---- STUDY MATERIAL

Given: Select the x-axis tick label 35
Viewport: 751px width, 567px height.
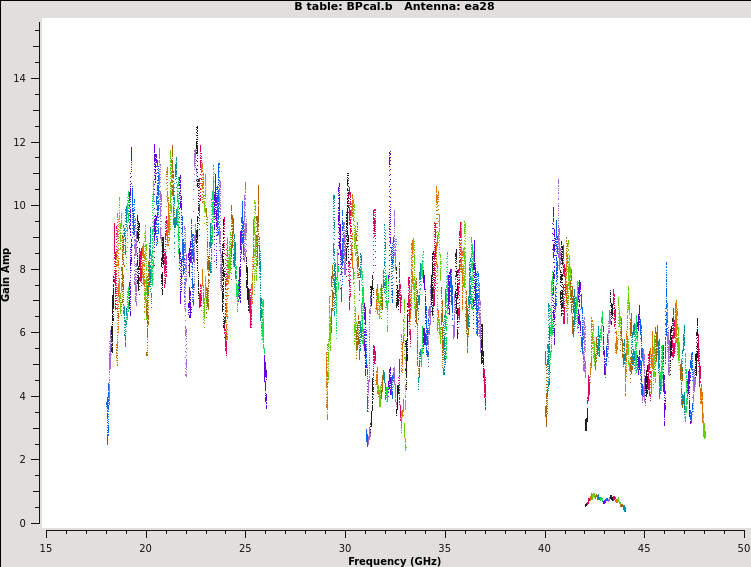Looking at the screenshot, I should 445,548.
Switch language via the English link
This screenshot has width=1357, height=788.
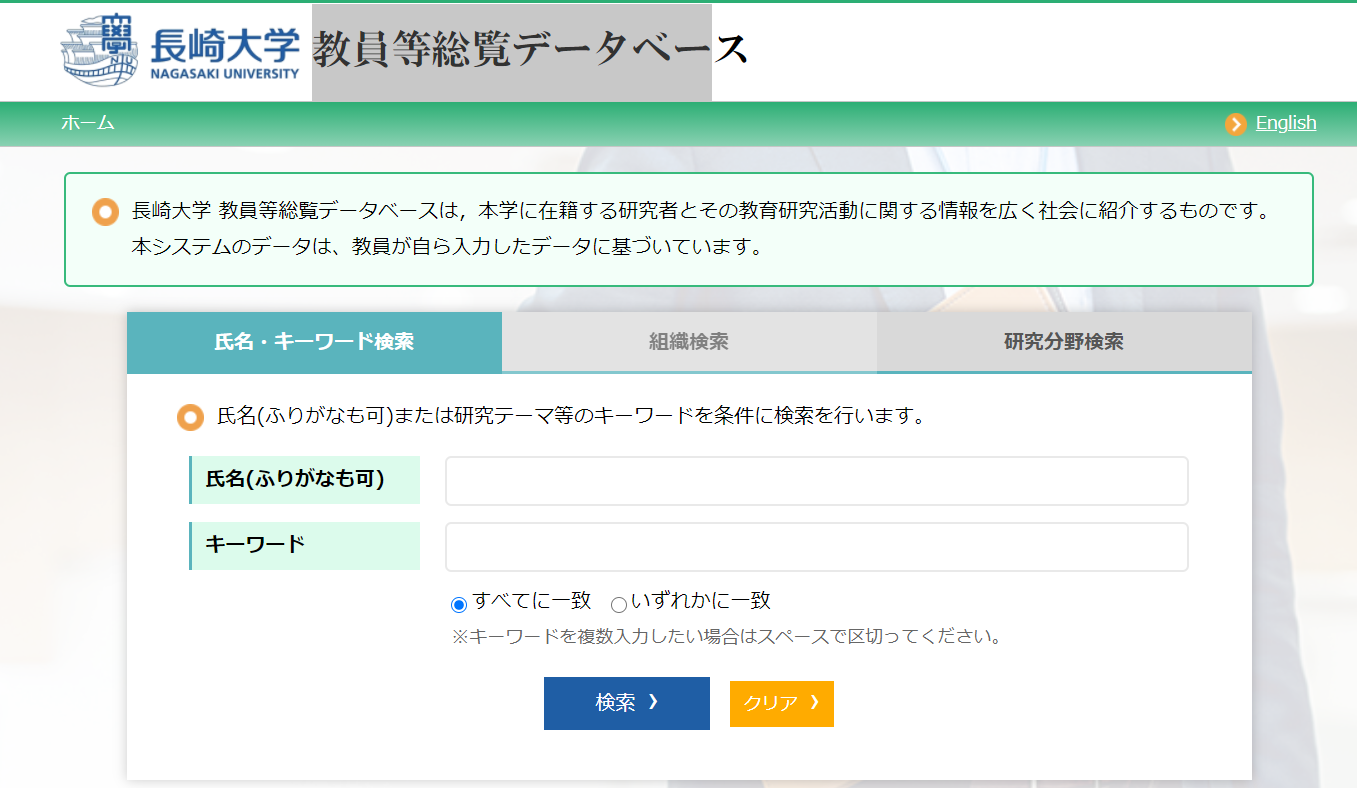coord(1285,123)
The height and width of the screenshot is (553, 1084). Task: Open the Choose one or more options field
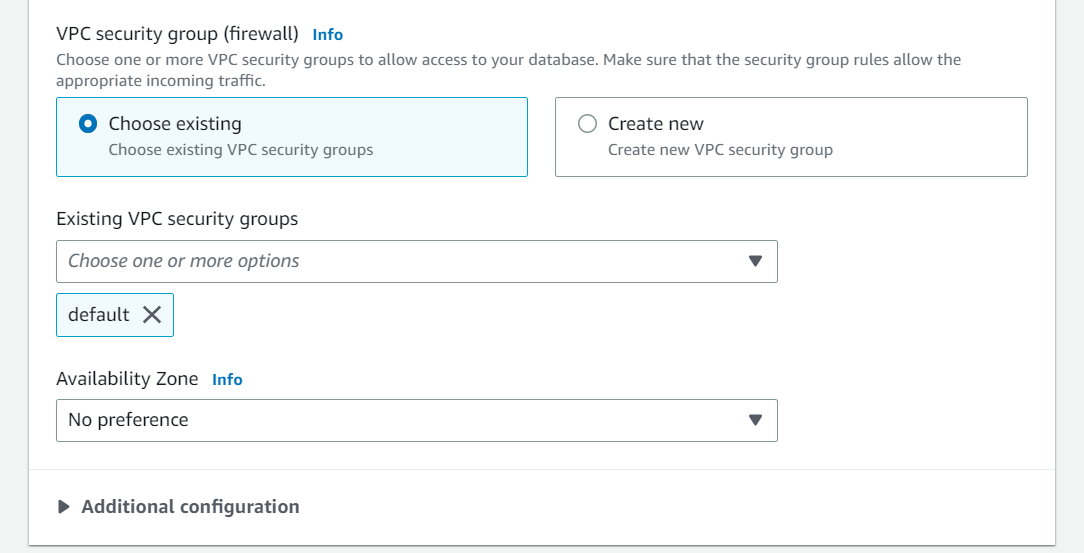[417, 261]
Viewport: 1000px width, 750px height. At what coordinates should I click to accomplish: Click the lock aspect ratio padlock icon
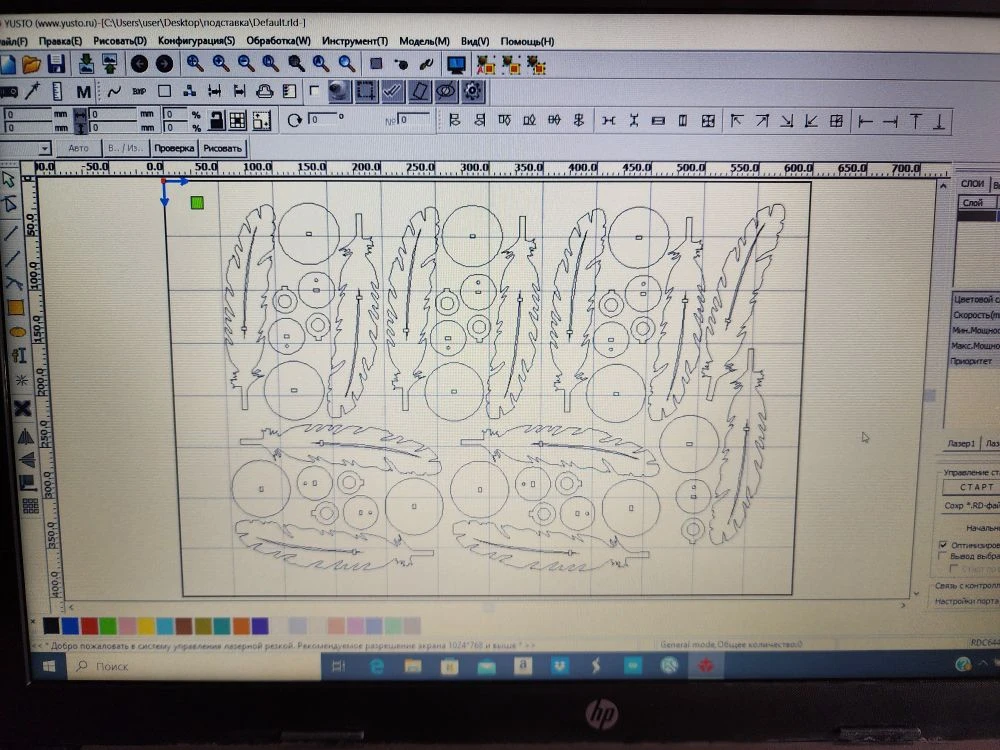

--------

WHAT IS NEEDED:
Give back the records above word for word, minus any image they hold.

PROBLEM SOLUTION:
Given: Select the x-axis tick label 35
Viewport: 751px width, 567px height.
Looking at the screenshot, I should 445,548.
Switch language via the English link
This screenshot has width=1357, height=788.
coord(1285,123)
The height and width of the screenshot is (553, 1084). Task: Open the Choose one or more options field
[417, 261]
Viewport: 1000px width, 750px height. At what coordinates should I click to accomplish: Click the lock aspect ratio padlock icon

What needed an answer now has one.